ITパスポート試験 過去問解説

PKIとは?ITパスポート試験 2016年 (平成28年 秋期) 問55を解説

ITパスポート試験 2016年 (平成28年 秋期) 問55は、PKIに関する理解を問う問題です。検索から入っても、問題文、選択肢、正解、解説、各選択肢がなぜ違うかをこのページだけで確認できます。

問題文

PKIにおいて,ディジタル署名をした電子メールに関する記述として,適切なものだけを全て挙げたものはどれか。 a 送信者が本人であるかを受信者が確認できる。 b 電子メールが途中で盗み見られることを防止できる。 c 電子メールの内容が改ざんされていないことを受信者が確認できる。

この問題の出題ポイント

  • PKIの定義だけでなく、問題文中の条件がどの選択肢に当てはまるかを確認する。
  • テクノロジ系分野では、用語の目的・主体・責任範囲の違いが選択肢で問われやすい。
  • 関連タグ: PKI、ディジタル署名、改ざん検知。

選択肢

  1. a, b
  2. a, c正解
  3. b, c
  4. a, b, c

正解

: a, c

解説

PKI(Public Key Infrastructure,公開鍵基盤)におけるディジタル署名は,送信者が自身の秘密鍵でメッセージのハッシュ値を暗号化し,受信者が送信者の公開鍵でそれを復号・検証することで(a)送信者の本人確認(真正性,なりすまし防止)と(c)メッセージの改ざん検知(完全性)を実現する仕組みである. 一方,(b)の盗聴防止(通信中の盗み見防止=機密性確保)はメール本文そのものを暗号化する別の機能が必要で,公開鍵暗号やS/MIMEなどの暗号化機能を併用しなければディジタル署名単体では実現できない. したがって本問の正解はa(本人確認)とc(改ざん検知)のみを挙げるイとなり,b(盗聴防止)を含む組合せはディジタル署名単独の機能ではないため不適切である.

なぜ他の選択肢が違うのか

  • 誤り. aは正しいがb(電子メールが途中で盗み見られることを防止)はディジタル署名では実現できない機能である. ディジタル署名はメール本文を暗号化する機能ではないため通信中の盗み見(盗聴)は防げず,a+bという組合せは本来のディジタル署名の機能範囲を逸脱した不適切な組合せである.

  • イ(正解)

    正しい. ディジタル署名は送信者の本人確認(a,真正性)と電子メール内容の改ざん検知(c,完全性)の二つを実現する仕組みのため,a,cが両方該当するこの組合せが正解となる. 盗聴防止は別途暗号化が必要で,ディジタル署名単独では実現できないことから,b を除いた a,c の組合せが正しい.
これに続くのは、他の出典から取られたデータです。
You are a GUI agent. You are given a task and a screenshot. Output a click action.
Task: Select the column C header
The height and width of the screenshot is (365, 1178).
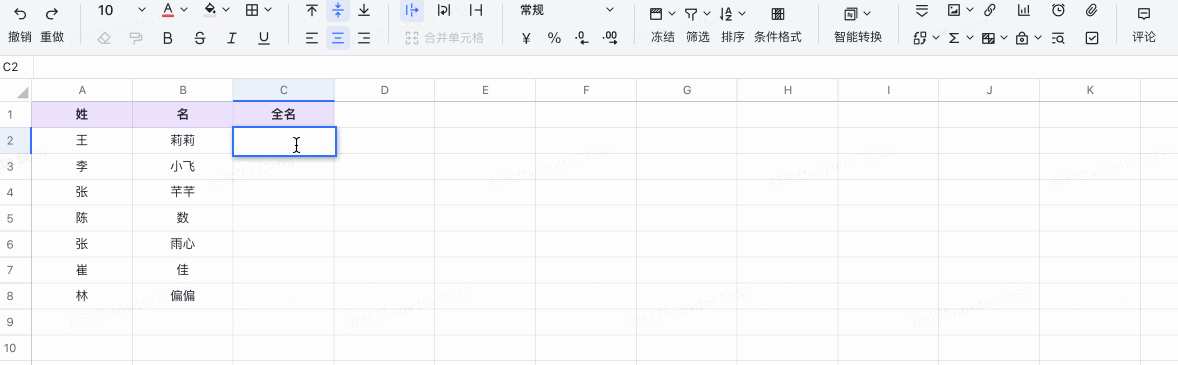coord(284,91)
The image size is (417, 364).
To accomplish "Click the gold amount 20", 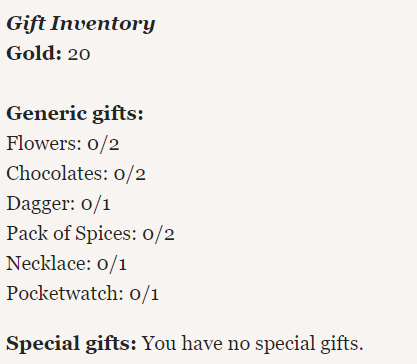I will pos(79,54).
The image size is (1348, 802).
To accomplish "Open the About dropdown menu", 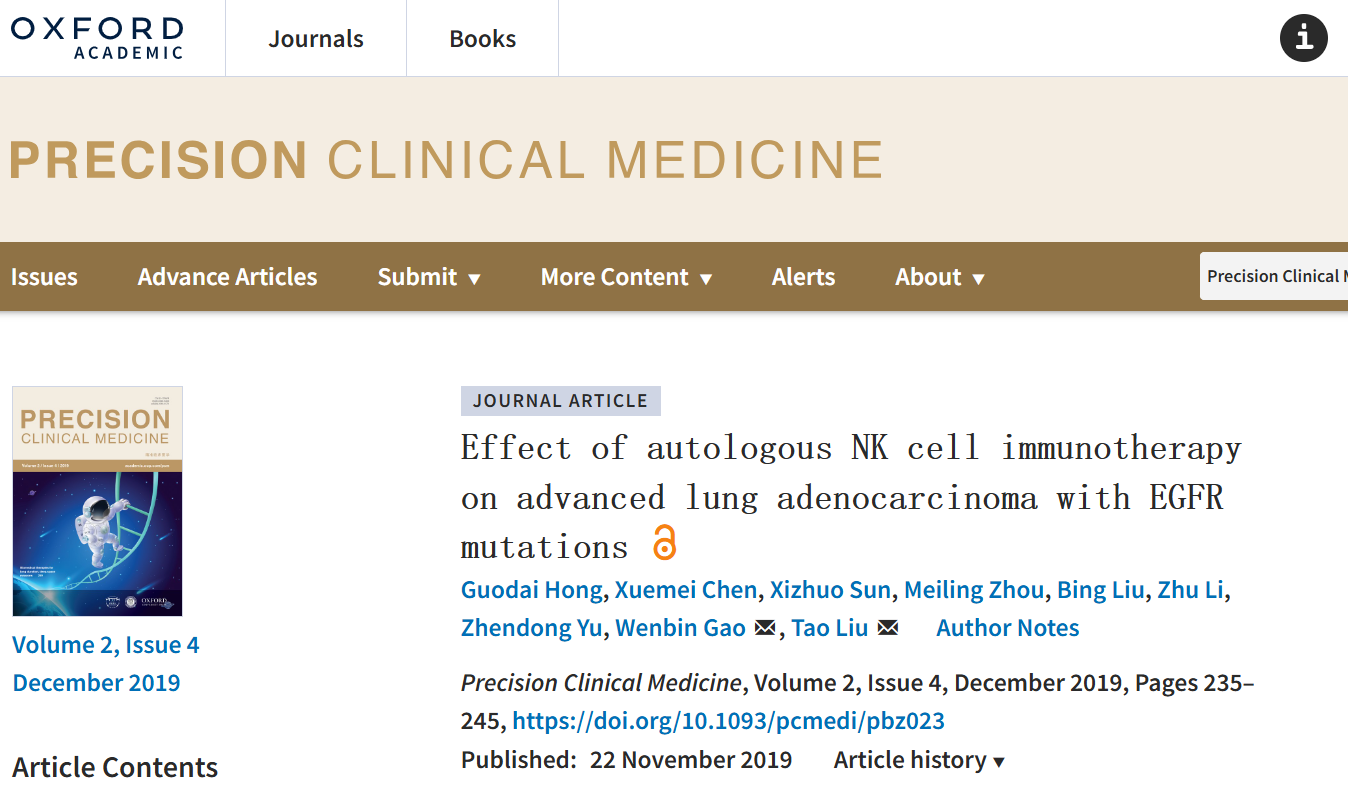I will [940, 277].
  • 誤り. cの改ざん検知は正しいがb(盗聴防止)はディジタル署名では不可能なので,この組合せには含めるべきではない. さらに aの本人確認(真正性)も欠けており,ディジタル署名で実現できる機能の組合せとして不完全であり,適切な組合せとはいえない選択肢である.

  • 誤り. a,cは正しいがb(盗聴防止=通信中の盗み見防止)はディジタル署名単独の機能ではないため,この3つ全てを含む組合せは不適切である. 盗聴防止には別途メール本文の暗号化(公開鍵暗号やS/MIME等)が必要であり,ディジタル署名だけでは実現できない機能を含む選択肢である.

解き方の整理

PKIの問題では、選択肢のキーワードだけで判断せず、問題文が示す条件と正解選択肢の説明が一致しているかを見ます。誤答選択肢は、似た用語を混ぜる、主体を入れ替える、目的や範囲を広げすぎる、という形で作られることが多いため、選択肢別解説まで確認しておくと復習効率が上がります。